Peste Suina: Filippini, ascoltiamo associazioni Cinta Senese per illustrare strategia – In breve
“Il Commissario straordinario alla
Peste suina africana accoglie con interesse l’appello
sottoscritto dalle organizzazioni che a vario titolo abbiano
sottoscritto l’appello. Le misure adottate per il controllo
della malattia sono in primo luogo volte al raggiungimento
dell’eradicazione della Peste suina africana (Psa) e sempre
finalizzate alla protezione del comparto suinicolo nazionale ivi
inclusi gli allevamenti semibradi o biologici che custodiscono
le razze autoctone e la biodiversità zootecnica italiana come le
razze tipiche della cinta senese”. E’ quanto si legge in una
nota nella quale il commissario straordinario alla Psa, Giovanni
Filippini, spiega che “la strategia di lotta alla Psa è
condivisa con la Commissione europea e attuata tramite
regolamenti specifici”. “I risultati già conseguiti – prosegue
Filippini – dimostrano l’efficacia della strategia adottata.
Oltre all’eradicazione della PSA in Sardegna, l’applicazione
coordinata delle misure di sorveglianza, biosicurezza e
controllo della malattia, ha consentito di raggiungere lo stesso
risultato anche nell’area di Roma, in Calabria e in Campania.

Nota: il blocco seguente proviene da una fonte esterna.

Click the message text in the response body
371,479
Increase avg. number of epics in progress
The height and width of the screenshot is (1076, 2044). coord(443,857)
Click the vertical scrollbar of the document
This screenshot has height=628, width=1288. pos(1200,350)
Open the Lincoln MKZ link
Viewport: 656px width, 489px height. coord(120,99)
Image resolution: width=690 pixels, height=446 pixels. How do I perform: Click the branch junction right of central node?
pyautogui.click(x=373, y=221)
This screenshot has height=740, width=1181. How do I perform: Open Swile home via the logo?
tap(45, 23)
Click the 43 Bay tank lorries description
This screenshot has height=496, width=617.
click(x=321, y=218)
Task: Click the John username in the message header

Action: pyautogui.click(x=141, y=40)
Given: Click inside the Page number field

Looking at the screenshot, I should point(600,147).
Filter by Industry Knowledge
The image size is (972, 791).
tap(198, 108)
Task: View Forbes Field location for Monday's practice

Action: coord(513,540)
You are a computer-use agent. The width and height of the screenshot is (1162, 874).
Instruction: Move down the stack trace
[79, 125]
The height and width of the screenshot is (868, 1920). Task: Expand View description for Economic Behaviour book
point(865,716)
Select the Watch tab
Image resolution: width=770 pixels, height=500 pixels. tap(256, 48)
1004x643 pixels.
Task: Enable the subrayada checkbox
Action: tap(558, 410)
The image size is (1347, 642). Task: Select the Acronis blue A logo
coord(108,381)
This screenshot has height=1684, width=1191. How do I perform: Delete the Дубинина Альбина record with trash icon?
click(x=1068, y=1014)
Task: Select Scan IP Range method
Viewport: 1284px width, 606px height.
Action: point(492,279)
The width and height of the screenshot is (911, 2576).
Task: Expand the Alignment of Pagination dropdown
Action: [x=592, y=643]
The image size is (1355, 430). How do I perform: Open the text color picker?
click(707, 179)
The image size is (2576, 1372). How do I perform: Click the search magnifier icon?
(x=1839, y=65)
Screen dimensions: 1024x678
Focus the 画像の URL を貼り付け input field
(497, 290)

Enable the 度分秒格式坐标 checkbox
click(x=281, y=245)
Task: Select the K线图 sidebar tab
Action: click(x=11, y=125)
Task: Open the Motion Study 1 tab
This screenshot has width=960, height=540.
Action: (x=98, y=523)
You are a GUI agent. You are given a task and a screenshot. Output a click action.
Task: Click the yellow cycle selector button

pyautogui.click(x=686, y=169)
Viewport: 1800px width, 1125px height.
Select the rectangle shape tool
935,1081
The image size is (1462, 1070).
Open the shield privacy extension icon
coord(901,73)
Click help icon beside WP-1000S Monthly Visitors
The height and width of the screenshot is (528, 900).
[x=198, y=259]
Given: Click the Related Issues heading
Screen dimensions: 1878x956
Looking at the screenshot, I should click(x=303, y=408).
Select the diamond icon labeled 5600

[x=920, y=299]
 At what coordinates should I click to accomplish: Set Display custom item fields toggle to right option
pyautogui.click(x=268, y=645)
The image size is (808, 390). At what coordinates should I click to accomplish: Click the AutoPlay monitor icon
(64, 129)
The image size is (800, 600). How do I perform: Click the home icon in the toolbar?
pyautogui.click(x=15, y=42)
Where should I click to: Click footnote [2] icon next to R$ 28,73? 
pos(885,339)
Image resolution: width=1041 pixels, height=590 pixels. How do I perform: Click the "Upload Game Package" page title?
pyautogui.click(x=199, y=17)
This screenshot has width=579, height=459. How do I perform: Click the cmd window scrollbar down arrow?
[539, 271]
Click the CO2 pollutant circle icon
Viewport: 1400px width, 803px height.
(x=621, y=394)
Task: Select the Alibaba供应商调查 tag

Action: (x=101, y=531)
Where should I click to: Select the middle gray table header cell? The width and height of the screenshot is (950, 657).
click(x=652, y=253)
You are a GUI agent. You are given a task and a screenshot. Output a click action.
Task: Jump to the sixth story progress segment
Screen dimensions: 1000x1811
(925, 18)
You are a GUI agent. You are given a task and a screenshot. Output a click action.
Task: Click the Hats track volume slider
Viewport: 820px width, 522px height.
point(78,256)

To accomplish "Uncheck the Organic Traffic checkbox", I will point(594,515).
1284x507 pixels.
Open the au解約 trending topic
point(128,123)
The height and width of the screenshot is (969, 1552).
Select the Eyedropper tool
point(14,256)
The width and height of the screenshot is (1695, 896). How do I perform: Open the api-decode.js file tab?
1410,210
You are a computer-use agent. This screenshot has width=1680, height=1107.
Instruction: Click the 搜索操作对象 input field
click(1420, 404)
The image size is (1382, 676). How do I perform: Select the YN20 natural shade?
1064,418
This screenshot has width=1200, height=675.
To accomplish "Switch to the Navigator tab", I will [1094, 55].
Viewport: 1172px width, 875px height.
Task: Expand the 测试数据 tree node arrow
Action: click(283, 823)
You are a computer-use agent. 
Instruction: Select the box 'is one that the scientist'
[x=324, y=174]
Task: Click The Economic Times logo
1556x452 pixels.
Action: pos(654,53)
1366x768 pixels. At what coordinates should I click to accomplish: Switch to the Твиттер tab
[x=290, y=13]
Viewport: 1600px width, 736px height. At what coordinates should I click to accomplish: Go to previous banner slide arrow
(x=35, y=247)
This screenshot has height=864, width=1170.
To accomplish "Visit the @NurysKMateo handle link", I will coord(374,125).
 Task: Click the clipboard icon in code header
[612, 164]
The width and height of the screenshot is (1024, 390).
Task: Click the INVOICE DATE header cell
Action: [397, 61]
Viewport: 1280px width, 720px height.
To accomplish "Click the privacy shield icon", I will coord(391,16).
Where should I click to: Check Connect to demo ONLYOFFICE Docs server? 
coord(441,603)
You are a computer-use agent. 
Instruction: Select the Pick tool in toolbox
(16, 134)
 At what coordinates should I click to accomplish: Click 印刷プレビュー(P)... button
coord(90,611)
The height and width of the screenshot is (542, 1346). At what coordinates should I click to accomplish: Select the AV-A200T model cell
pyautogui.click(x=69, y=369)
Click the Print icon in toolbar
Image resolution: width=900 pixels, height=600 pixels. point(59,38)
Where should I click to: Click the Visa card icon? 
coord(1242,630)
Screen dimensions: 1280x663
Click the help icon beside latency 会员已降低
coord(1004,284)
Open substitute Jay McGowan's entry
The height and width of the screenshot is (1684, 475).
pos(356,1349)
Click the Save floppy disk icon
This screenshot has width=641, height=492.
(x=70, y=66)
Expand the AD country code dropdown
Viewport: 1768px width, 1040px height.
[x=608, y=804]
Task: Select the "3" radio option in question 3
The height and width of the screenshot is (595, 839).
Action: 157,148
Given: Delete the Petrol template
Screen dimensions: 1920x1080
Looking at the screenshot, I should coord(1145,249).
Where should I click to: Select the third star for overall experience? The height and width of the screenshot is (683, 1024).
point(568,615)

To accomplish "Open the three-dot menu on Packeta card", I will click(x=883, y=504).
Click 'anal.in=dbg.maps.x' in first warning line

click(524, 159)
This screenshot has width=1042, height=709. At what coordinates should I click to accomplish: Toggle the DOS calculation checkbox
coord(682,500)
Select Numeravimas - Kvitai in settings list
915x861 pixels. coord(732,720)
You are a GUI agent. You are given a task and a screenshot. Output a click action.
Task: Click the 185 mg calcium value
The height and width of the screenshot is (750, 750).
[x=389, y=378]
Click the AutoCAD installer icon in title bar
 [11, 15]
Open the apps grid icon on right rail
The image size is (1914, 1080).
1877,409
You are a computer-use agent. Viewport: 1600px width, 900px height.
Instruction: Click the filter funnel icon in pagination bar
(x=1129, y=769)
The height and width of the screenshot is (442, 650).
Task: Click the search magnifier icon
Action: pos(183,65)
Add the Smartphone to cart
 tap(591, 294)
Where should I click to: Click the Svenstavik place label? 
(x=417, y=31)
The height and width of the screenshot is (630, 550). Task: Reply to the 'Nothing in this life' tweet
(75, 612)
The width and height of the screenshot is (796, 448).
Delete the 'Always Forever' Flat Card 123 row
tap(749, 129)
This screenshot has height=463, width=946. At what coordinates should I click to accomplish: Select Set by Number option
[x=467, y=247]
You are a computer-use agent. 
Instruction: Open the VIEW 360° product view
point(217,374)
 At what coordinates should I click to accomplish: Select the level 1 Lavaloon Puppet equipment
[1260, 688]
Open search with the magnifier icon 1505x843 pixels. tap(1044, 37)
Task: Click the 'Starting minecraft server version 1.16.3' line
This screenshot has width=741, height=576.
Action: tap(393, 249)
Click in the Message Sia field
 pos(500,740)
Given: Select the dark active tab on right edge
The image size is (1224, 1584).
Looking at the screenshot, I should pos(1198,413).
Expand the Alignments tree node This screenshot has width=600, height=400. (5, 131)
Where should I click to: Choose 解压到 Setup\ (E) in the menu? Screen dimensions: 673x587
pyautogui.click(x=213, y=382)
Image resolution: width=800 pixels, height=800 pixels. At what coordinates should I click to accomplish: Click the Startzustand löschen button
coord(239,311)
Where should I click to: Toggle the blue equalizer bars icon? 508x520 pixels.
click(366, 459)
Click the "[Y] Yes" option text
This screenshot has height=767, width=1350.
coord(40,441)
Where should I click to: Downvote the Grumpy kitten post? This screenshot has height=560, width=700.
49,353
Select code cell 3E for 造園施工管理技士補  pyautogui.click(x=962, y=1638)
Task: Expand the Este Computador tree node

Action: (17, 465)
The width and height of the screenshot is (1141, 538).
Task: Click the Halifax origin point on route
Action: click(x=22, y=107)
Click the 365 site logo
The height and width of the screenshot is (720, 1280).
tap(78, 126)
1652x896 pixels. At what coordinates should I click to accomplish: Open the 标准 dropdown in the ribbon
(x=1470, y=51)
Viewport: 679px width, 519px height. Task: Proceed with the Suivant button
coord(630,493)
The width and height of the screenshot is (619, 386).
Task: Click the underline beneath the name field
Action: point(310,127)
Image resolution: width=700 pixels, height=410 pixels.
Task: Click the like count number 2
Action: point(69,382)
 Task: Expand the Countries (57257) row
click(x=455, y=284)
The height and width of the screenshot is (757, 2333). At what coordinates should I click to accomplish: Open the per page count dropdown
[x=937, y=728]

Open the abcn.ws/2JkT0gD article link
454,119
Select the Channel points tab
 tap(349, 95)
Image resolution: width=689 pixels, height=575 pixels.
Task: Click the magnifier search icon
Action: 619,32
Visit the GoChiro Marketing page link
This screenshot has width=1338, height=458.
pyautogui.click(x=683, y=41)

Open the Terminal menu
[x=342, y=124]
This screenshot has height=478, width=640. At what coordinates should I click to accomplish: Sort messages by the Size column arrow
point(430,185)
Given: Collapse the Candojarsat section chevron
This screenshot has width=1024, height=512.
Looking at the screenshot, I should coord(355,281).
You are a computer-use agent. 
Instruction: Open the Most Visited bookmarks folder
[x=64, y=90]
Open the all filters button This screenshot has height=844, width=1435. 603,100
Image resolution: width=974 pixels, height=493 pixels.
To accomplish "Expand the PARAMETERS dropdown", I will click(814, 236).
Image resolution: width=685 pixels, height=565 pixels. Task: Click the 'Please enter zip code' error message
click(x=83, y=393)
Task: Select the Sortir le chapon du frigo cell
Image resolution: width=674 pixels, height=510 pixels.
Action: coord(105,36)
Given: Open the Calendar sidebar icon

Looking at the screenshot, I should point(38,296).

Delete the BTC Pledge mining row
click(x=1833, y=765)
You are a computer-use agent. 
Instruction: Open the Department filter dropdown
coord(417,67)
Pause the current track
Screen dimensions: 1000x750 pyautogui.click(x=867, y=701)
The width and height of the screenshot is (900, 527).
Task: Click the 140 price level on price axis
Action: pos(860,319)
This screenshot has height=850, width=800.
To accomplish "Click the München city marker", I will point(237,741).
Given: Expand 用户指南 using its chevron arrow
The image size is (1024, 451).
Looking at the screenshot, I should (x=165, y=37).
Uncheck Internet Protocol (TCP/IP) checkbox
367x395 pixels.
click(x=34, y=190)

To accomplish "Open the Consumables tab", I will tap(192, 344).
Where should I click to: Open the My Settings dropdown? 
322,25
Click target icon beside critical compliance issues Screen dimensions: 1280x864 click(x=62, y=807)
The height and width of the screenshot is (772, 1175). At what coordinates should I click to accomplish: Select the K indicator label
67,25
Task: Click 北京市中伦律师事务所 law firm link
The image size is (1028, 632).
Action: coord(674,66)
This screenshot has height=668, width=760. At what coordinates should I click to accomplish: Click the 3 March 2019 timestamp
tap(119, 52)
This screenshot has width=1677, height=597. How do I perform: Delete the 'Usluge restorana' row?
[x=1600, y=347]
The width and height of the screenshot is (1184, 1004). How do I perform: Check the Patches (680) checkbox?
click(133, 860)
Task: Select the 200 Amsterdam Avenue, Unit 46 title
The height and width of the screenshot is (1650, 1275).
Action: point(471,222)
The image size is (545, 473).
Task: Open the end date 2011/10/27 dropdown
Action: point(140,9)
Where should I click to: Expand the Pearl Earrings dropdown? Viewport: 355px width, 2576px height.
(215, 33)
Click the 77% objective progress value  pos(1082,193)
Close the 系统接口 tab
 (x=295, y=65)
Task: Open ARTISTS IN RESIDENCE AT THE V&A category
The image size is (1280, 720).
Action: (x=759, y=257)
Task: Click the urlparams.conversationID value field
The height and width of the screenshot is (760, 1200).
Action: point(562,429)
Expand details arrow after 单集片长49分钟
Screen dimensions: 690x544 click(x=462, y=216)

Come anche evitare l’espansione del virus in Lombardia, Piemonte
ed Emilia Romagna consentendo una significativa riduzione delle
zone soggette a restrizione. Questi esempi sono di conforto,
quando le misure sono applicate con continuità e con il pieno
coinvolgimento delle parti interessate, è possibile contenere ed
eradicare la malattia, proteggendo gli allevamenti e restituendo
ai territori condizioni di normalità”. “L’abbattimento dei capi
negli allevamenti nel pistoiese, previsto dalla legge, sebbene
abbia coinvolto esemplari appartenenti a una razza da
proteggere, si è reso necessario per circoscrivere il focolaio,
interrompere le possibili catene di trasmissione e proteggere
gli altri allevamenti del territorio. La particolare modalità di
allevamento allo stato semibrado comporta specifiche esigenze
nella gestione del rischio e richiede misure aggiuntive e
rafforzate. Le preoccupazioni espresse dalle associazioni –
conclude Filippini – meritano ascolto e saranno oggetto
dell’incontro già convocato per il prossimo 5 agosto che
rappresenterà quindi un’occasione di confronto operativo per
raggiungere insieme l’obiettivo di contenere l’avanzata del
Virus, illustrare nel dettaglio la strategia applicata”.